Dataset records —

++++++

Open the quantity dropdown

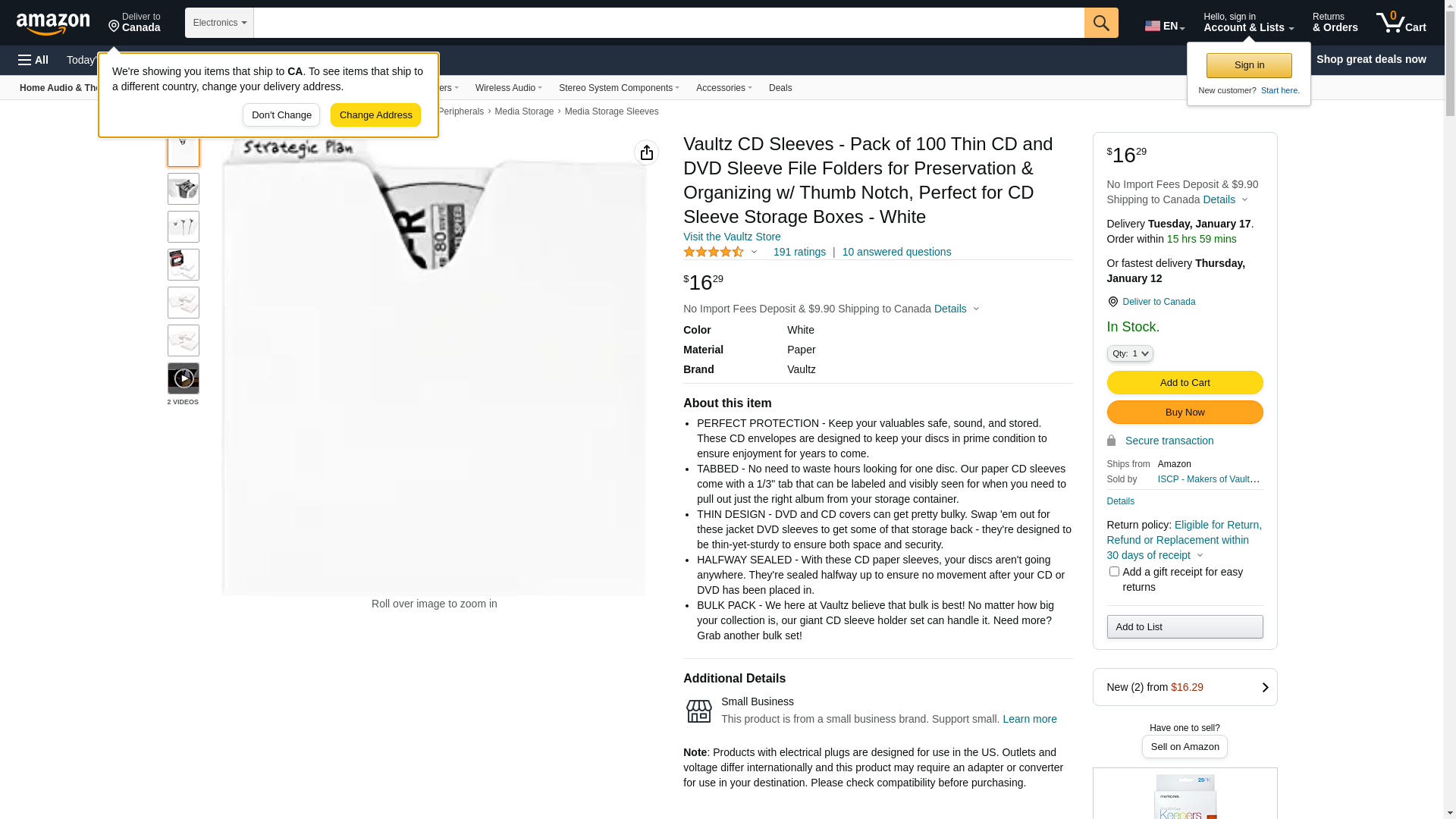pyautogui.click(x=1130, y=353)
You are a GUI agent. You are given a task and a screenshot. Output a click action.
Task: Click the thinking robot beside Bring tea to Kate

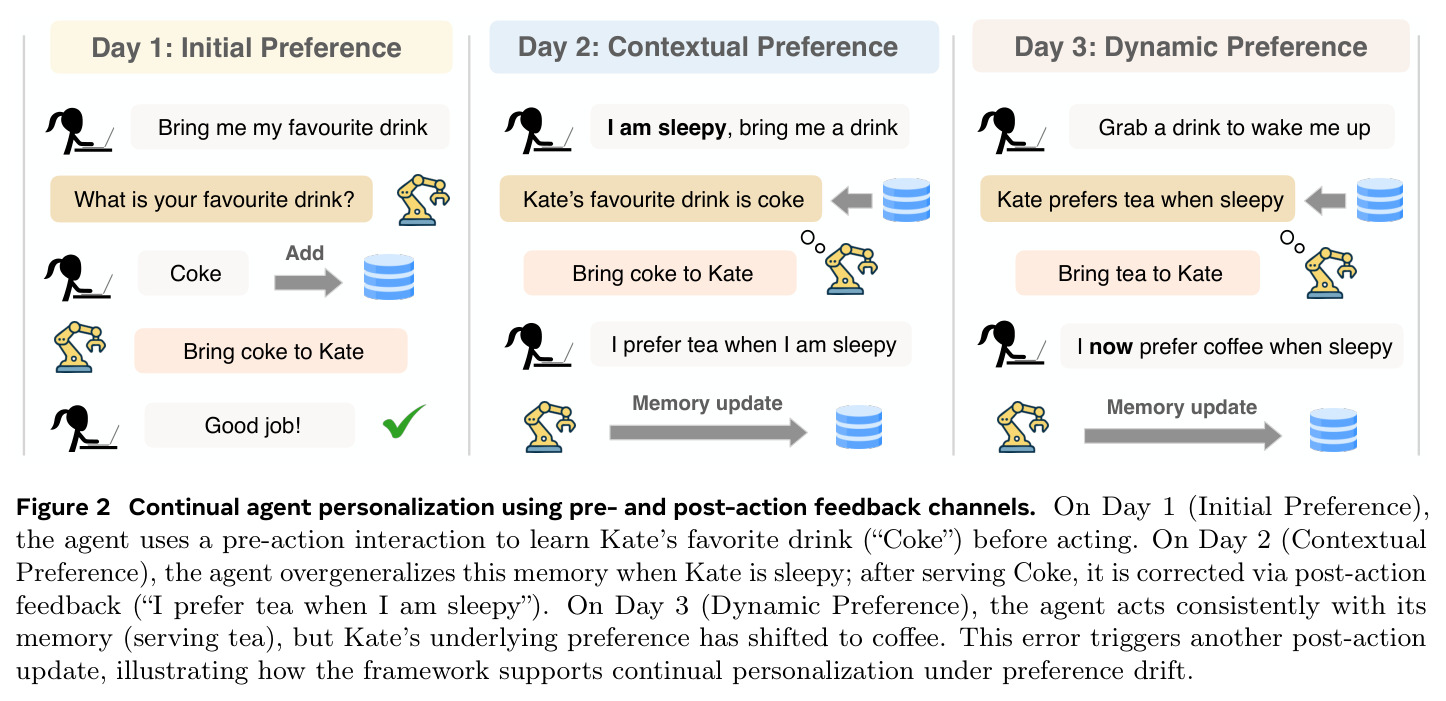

++++++

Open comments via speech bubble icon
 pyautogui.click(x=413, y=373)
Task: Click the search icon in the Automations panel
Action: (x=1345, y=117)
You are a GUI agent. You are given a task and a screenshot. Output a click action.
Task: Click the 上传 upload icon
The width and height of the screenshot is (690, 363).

++++++

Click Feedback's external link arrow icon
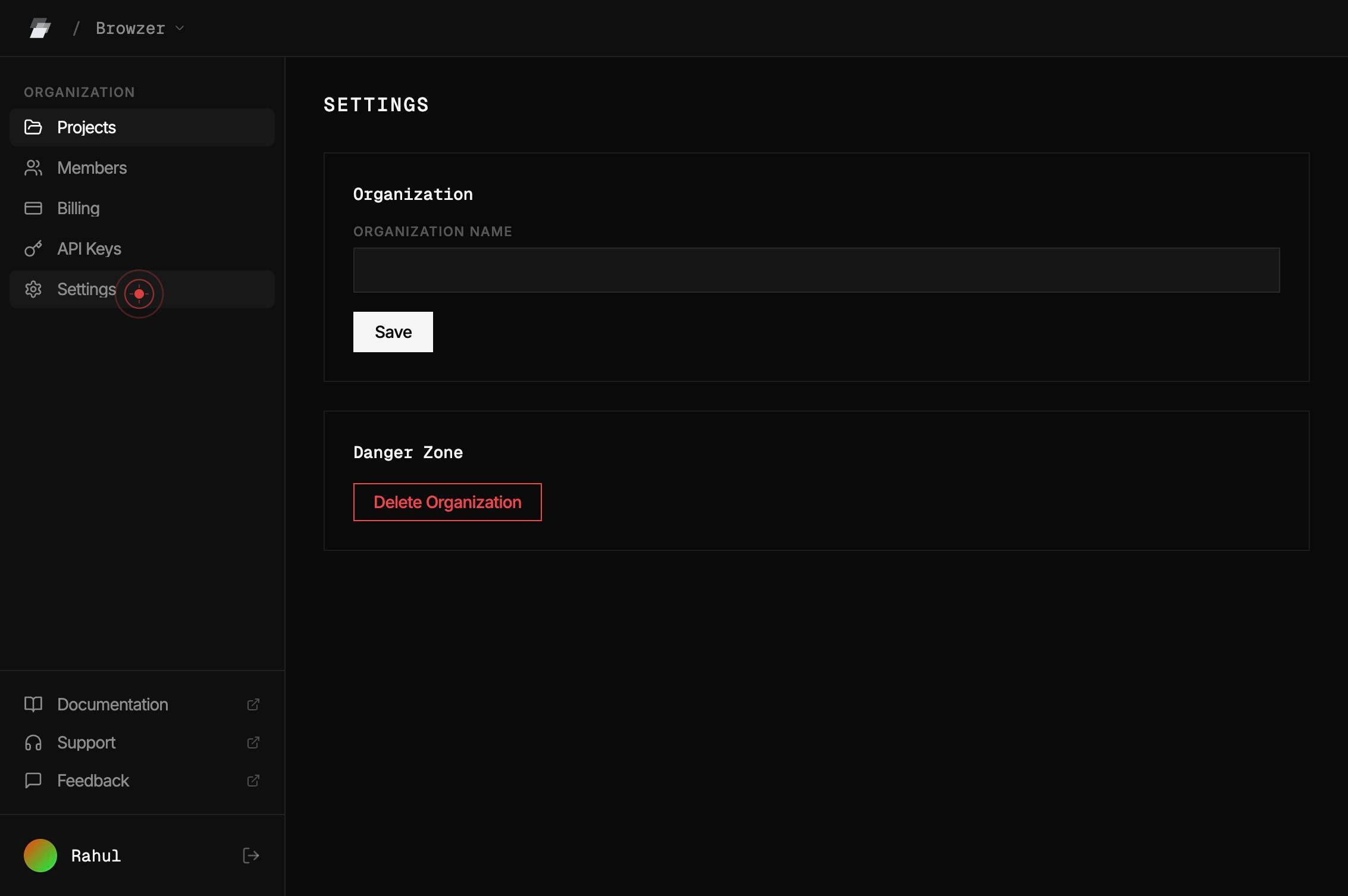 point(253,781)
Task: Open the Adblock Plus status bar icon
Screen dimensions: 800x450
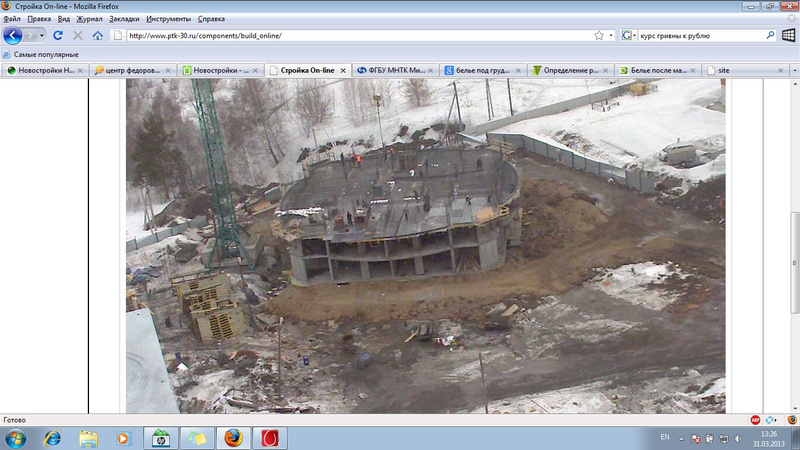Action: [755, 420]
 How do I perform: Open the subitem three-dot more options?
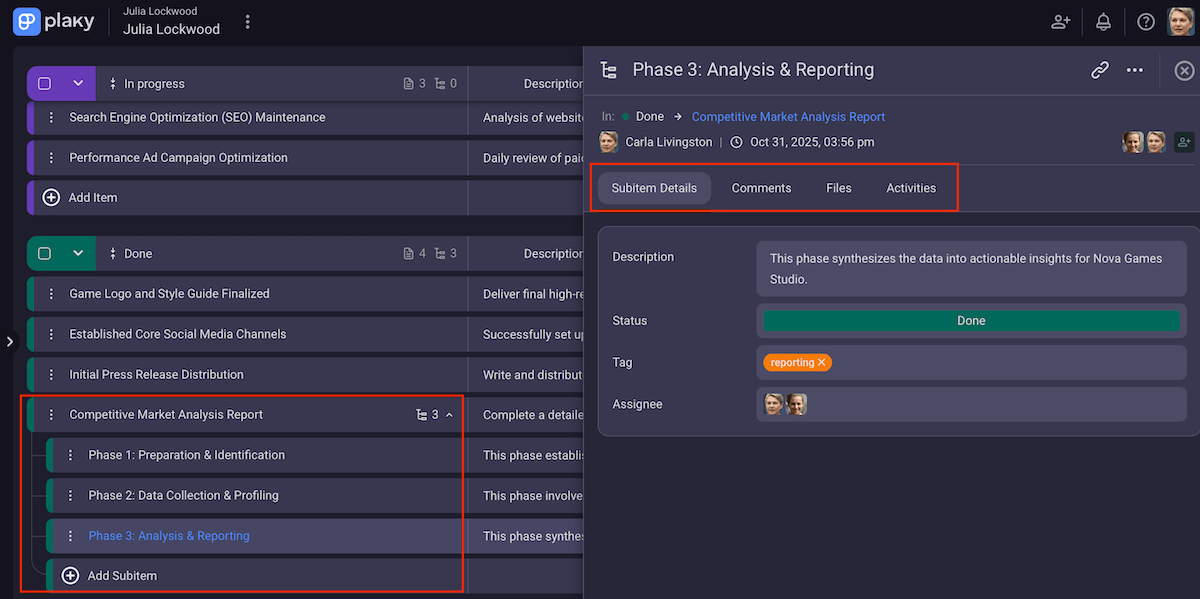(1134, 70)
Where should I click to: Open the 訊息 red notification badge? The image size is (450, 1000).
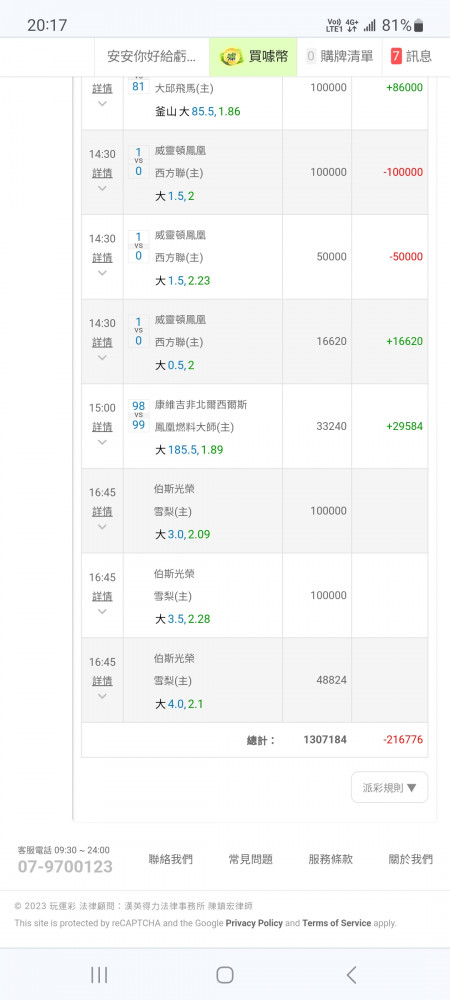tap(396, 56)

++++++

What the task asks — Everything above from the line containing "Open comments via speech bubble icon" down to the line containing "The width and" should be copied exactly, both end lines included, and nothing else.

Answer to the exercise —
Open comments via speech bubble icon
 pyautogui.click(x=413, y=373)
Task: Click the search icon in the Automations panel
Action: (x=1345, y=117)
You are a GUI agent. You are given a task and a screenshot. Output a click action.
Task: Click the 上传 upload icon
The width and height of the screenshot is (690, 363).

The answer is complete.